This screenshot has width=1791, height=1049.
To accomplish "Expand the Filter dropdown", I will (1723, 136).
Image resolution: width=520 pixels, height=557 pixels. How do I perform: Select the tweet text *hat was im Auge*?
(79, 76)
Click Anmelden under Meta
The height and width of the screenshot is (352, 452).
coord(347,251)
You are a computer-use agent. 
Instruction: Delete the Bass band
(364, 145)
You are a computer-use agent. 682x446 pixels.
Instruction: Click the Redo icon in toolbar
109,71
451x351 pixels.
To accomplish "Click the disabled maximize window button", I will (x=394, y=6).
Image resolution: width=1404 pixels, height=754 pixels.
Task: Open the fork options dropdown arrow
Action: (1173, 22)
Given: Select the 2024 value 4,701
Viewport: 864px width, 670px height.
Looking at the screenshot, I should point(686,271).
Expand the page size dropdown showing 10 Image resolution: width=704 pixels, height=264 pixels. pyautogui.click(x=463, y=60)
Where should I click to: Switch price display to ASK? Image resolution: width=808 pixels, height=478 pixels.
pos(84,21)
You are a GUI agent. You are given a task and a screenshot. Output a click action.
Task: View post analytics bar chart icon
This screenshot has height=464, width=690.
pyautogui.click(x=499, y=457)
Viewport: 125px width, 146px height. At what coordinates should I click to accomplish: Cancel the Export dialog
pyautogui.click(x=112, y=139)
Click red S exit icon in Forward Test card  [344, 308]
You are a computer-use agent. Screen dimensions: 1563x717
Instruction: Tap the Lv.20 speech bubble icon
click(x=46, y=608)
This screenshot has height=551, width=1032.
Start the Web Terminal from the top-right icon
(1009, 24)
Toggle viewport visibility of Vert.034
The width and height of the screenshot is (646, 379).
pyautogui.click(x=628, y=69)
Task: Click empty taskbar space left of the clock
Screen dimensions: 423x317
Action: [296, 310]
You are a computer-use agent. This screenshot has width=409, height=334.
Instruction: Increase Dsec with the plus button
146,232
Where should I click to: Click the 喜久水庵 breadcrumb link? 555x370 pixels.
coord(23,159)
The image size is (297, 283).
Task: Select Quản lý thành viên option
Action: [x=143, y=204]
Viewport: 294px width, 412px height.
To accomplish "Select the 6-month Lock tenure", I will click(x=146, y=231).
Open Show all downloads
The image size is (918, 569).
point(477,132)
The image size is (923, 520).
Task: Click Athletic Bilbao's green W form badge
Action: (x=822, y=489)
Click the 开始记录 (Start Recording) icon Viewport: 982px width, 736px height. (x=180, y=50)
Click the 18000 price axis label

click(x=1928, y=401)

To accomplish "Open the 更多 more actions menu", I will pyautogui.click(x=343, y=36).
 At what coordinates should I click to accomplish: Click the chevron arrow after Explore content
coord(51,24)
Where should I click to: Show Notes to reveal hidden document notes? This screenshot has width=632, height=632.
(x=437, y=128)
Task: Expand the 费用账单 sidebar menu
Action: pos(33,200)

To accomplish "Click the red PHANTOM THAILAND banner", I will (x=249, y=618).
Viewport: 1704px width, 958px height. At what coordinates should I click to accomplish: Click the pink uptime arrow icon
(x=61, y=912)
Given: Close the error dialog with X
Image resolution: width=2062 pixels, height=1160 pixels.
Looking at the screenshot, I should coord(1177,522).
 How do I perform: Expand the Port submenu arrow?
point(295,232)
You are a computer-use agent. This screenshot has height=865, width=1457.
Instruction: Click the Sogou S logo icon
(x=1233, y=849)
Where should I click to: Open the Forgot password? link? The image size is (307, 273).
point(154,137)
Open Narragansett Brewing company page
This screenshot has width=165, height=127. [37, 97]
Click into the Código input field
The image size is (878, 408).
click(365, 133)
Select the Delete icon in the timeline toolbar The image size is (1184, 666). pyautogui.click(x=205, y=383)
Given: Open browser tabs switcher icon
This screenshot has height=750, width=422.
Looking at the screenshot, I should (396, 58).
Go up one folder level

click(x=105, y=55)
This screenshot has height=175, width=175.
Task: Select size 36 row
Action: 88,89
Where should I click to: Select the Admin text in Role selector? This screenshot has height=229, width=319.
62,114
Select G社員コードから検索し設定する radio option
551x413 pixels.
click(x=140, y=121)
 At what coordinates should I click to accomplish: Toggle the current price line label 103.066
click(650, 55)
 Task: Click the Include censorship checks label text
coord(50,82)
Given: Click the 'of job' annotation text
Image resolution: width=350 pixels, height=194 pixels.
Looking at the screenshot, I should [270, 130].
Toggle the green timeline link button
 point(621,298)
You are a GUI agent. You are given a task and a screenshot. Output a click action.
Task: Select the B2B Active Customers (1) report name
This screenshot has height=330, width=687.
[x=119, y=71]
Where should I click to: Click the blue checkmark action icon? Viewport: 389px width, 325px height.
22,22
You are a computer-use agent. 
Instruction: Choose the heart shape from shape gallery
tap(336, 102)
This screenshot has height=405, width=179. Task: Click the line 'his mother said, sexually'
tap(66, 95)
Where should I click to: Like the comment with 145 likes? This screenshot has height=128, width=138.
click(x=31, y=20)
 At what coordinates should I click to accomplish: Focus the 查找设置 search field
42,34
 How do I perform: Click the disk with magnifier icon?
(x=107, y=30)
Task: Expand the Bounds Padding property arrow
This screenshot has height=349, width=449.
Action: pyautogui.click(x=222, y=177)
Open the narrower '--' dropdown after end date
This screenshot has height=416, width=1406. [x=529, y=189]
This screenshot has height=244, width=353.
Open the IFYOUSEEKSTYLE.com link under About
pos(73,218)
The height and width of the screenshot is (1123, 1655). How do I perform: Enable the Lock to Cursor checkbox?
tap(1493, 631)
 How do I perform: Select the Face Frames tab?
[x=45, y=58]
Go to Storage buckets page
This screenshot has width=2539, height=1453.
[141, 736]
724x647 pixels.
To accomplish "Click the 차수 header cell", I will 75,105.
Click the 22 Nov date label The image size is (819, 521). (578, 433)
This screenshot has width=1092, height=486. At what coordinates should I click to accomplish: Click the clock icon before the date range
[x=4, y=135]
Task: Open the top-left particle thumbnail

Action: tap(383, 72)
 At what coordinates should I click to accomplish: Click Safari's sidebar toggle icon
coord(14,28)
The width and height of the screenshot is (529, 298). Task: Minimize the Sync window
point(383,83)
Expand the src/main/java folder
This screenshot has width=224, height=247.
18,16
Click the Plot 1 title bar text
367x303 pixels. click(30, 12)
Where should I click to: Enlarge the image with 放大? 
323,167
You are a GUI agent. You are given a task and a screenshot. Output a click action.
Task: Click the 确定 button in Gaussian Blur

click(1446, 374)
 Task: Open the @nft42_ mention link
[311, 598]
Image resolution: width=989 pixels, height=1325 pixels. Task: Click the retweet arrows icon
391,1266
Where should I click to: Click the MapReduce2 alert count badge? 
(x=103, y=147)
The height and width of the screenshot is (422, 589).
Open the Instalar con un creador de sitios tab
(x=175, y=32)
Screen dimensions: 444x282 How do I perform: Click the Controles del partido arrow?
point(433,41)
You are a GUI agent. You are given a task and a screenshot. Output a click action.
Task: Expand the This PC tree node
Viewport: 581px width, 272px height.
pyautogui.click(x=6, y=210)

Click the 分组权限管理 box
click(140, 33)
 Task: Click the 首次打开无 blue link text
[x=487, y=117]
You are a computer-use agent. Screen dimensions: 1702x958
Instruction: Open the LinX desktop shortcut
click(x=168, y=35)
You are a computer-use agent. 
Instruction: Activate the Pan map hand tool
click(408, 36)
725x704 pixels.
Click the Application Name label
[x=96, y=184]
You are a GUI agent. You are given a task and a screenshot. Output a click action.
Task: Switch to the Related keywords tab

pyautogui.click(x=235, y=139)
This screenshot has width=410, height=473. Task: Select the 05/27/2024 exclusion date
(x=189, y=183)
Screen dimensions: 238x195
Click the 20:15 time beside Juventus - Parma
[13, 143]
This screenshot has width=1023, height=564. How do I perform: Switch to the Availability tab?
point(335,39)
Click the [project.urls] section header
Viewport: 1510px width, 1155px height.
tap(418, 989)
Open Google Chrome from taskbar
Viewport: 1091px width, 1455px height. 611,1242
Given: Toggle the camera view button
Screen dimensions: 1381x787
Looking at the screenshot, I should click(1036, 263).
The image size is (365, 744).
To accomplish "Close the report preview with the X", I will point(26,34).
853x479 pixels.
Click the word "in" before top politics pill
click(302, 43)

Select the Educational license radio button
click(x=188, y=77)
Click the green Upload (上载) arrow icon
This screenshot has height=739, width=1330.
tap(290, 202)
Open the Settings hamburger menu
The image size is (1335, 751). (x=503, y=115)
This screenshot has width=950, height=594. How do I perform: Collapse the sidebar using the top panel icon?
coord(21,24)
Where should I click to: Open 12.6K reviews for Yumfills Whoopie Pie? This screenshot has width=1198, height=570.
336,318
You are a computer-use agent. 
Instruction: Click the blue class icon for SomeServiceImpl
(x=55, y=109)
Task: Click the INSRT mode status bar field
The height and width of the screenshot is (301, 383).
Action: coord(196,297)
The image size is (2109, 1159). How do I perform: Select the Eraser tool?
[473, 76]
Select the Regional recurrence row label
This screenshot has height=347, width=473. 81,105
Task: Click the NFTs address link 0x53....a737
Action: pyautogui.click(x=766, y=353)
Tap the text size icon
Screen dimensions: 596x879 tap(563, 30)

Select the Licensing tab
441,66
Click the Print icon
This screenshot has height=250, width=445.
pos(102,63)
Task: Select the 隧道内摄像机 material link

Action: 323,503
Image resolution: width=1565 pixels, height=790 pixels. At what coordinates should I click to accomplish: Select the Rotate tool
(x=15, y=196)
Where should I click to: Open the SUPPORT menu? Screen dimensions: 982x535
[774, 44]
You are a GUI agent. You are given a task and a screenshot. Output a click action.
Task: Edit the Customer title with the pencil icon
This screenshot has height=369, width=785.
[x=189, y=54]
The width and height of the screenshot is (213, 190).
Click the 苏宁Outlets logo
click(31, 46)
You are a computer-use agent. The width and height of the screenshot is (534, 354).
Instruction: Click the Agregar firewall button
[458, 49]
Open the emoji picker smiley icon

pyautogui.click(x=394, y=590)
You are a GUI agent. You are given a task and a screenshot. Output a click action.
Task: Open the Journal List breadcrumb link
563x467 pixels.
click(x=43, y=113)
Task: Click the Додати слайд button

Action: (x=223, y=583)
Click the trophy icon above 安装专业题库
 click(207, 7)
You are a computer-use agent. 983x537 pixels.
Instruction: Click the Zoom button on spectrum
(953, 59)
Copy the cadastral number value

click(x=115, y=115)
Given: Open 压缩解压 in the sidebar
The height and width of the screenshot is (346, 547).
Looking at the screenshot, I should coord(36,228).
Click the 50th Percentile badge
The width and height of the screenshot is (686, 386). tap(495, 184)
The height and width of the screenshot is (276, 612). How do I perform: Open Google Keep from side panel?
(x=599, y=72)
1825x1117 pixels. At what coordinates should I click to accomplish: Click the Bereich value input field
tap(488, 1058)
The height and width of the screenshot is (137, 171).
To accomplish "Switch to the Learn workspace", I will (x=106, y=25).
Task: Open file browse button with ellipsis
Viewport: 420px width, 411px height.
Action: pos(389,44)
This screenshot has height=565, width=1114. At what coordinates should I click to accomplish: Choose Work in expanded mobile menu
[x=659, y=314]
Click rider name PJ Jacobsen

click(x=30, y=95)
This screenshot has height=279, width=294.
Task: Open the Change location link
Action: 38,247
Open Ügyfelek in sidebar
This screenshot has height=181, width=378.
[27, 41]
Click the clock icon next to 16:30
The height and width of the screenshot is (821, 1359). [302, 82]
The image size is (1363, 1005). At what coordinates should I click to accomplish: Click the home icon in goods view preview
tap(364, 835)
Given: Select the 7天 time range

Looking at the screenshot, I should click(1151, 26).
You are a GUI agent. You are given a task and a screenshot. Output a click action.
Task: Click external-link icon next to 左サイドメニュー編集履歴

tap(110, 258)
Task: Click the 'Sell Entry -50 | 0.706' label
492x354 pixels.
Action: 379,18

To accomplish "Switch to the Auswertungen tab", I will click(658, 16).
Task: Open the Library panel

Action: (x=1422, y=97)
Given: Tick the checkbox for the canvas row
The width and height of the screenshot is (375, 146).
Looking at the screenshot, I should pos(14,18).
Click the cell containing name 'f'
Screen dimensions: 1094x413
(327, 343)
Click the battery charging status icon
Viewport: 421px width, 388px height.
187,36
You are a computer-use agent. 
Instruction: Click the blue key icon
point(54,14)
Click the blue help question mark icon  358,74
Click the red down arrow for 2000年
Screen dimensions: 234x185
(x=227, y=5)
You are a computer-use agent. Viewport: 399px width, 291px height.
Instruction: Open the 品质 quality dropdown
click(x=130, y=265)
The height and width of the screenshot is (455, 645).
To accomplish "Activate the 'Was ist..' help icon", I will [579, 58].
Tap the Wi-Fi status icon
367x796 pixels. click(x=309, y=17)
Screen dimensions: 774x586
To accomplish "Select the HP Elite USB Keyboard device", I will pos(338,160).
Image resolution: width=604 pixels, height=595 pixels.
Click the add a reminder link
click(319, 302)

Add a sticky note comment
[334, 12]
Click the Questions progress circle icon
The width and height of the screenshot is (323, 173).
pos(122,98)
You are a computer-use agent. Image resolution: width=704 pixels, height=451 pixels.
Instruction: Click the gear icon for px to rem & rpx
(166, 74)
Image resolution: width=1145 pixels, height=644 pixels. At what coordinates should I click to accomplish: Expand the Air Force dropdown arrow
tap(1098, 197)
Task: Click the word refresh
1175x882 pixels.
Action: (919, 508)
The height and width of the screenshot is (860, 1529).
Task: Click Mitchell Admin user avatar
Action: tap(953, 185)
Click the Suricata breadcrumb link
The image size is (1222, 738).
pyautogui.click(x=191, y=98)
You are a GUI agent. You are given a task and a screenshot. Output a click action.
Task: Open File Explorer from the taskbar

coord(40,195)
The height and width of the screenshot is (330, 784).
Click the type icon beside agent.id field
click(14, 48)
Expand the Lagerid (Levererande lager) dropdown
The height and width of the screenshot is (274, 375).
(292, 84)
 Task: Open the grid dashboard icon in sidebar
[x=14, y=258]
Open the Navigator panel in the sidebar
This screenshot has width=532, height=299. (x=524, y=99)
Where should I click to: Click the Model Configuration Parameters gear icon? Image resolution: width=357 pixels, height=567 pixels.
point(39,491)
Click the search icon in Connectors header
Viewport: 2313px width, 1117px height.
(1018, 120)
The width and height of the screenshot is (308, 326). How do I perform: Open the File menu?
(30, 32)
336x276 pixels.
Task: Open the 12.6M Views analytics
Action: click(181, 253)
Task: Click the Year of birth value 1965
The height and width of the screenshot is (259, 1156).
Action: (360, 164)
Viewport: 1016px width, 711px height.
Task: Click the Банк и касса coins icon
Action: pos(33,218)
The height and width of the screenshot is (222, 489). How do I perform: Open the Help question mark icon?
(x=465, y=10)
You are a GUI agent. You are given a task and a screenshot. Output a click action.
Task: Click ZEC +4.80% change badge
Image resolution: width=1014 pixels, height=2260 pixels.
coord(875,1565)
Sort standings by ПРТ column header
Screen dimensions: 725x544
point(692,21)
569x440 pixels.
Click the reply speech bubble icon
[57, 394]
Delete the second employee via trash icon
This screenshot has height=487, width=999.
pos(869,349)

________________

• Exercise instructions:
Switch "Redo" to "Undo" in the lines from the first line through the line with "Action: (1173, 22)", and write those lines out again with everything else the same.

• Solution below:
This screenshot has width=1791, height=1049.
To accomplish "Expand the Filter dropdown", I will (1723, 136).
Image resolution: width=520 pixels, height=557 pixels. How do I perform: Select the tweet text *hat was im Auge*?
(79, 76)
Click Anmelden under Meta
The height and width of the screenshot is (352, 452).
coord(347,251)
You are a computer-use agent. 
Instruction: Delete the Bass band
(364, 145)
You are a computer-use agent. 682x446 pixels.
Instruction: Click the Undo icon in toolbar
109,71
451x351 pixels.
To accomplish "Click the disabled maximize window button", I will (x=394, y=6).
Image resolution: width=1404 pixels, height=754 pixels.
Task: Open the fork options dropdown arrow
Action: (1173, 22)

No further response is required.